Copy out the lines below word for word, omitting the pictures.

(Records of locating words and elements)
***
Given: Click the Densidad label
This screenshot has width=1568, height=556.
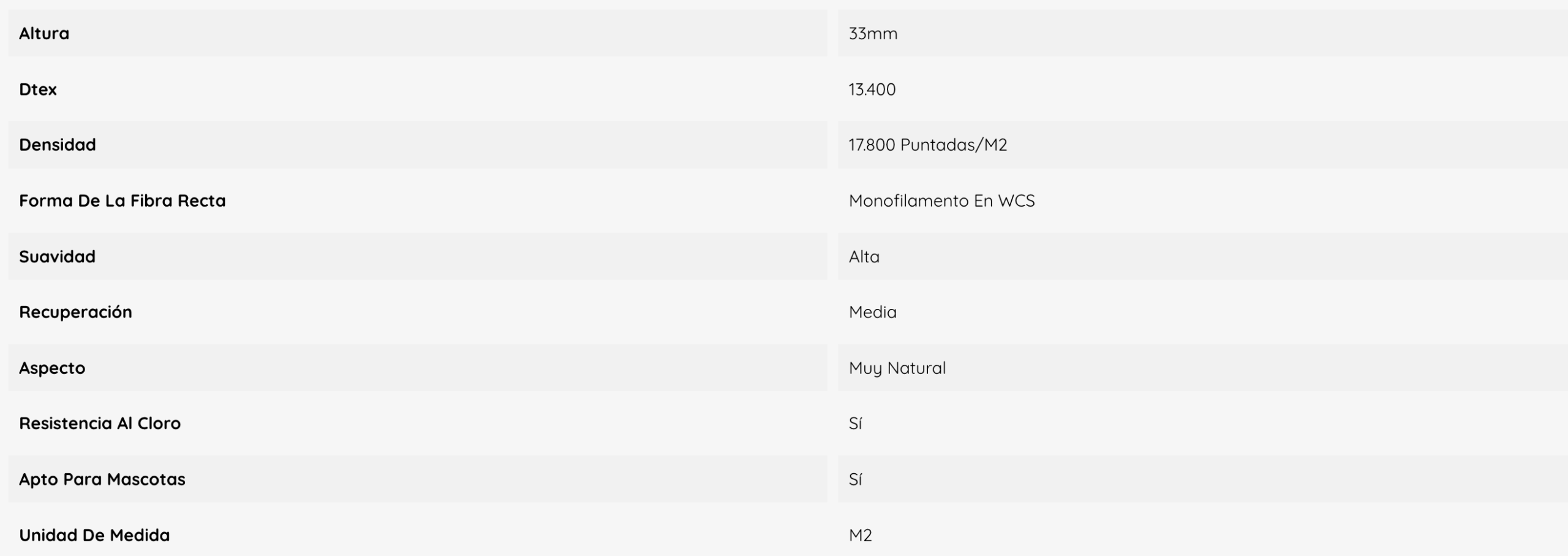Looking at the screenshot, I should click(58, 145).
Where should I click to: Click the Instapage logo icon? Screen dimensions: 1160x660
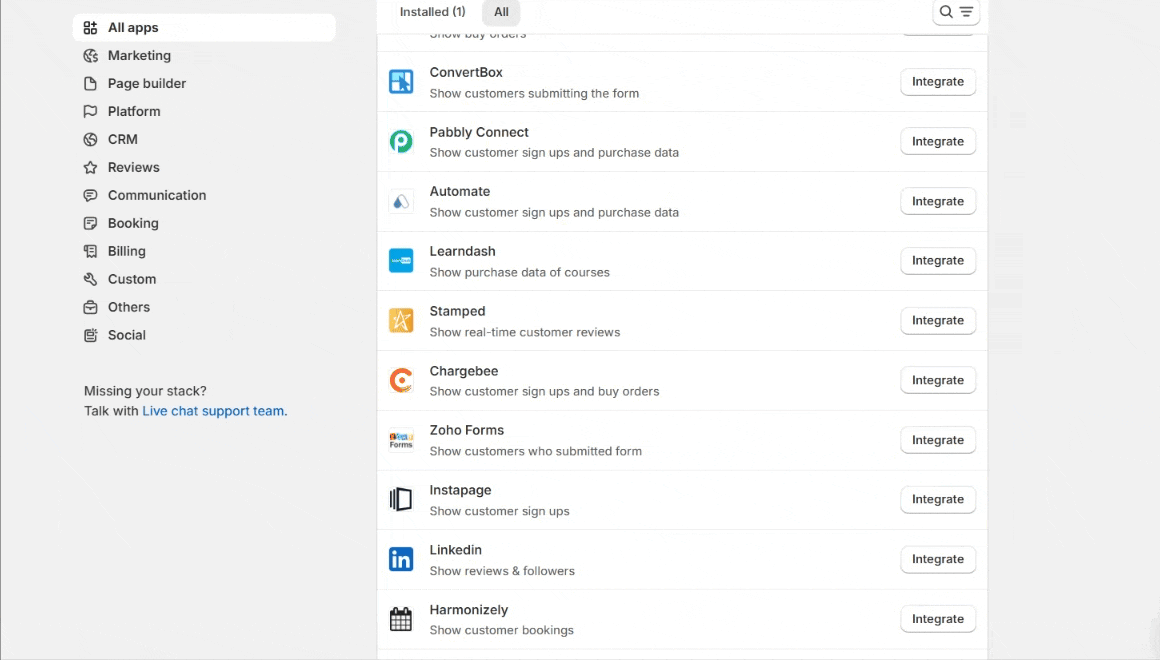(x=401, y=500)
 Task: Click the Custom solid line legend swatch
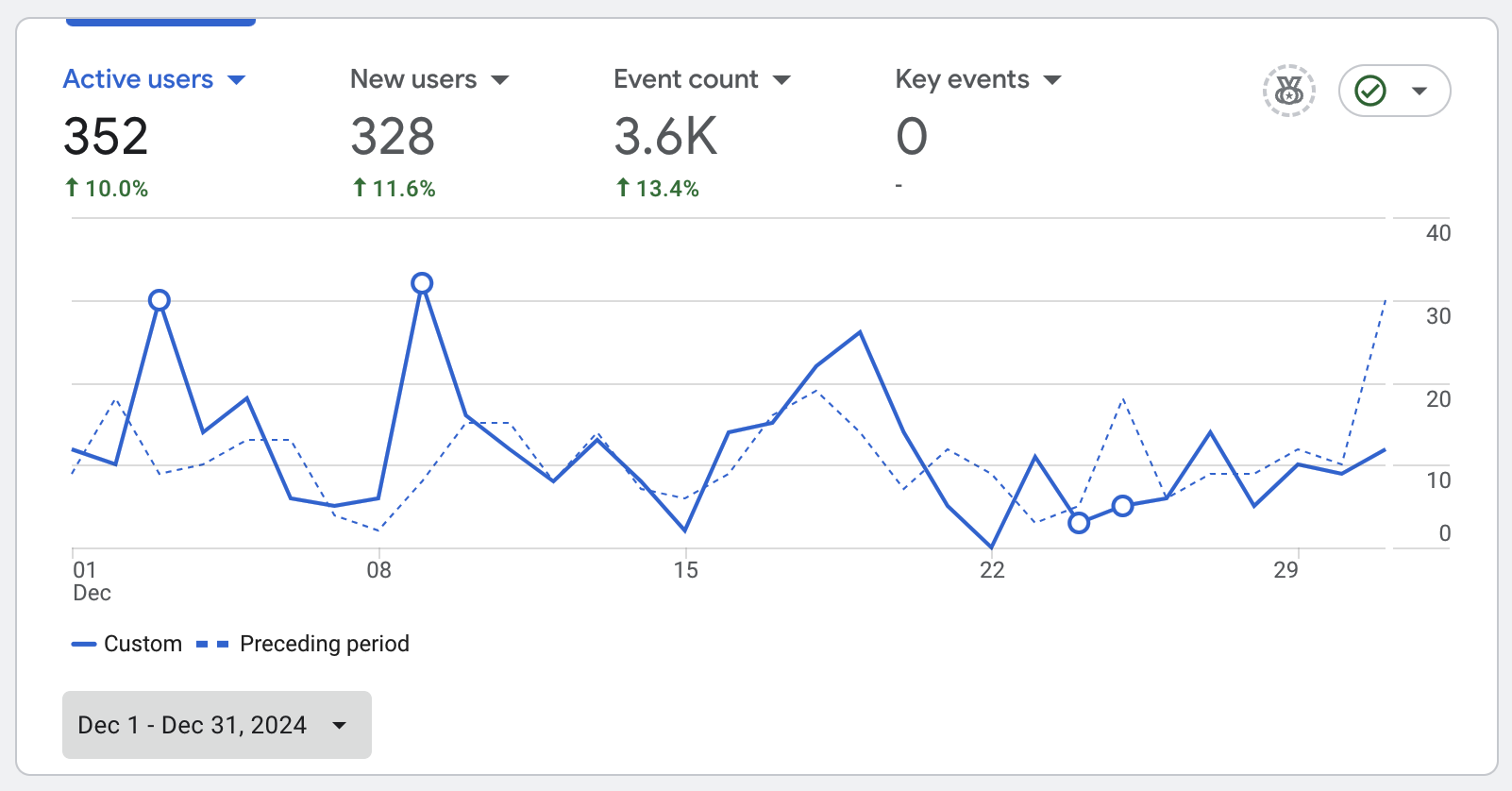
***
> _RESPONSE TO THE EXERCISE_
Given: Click the Densidad label
This screenshot has width=1568, height=556.
Looking at the screenshot, I should click(58, 145).
Where should I click to: Click the Instapage logo icon? Screen dimensions: 1160x660
(x=401, y=500)
 Task: Click the Custom solid line legend swatch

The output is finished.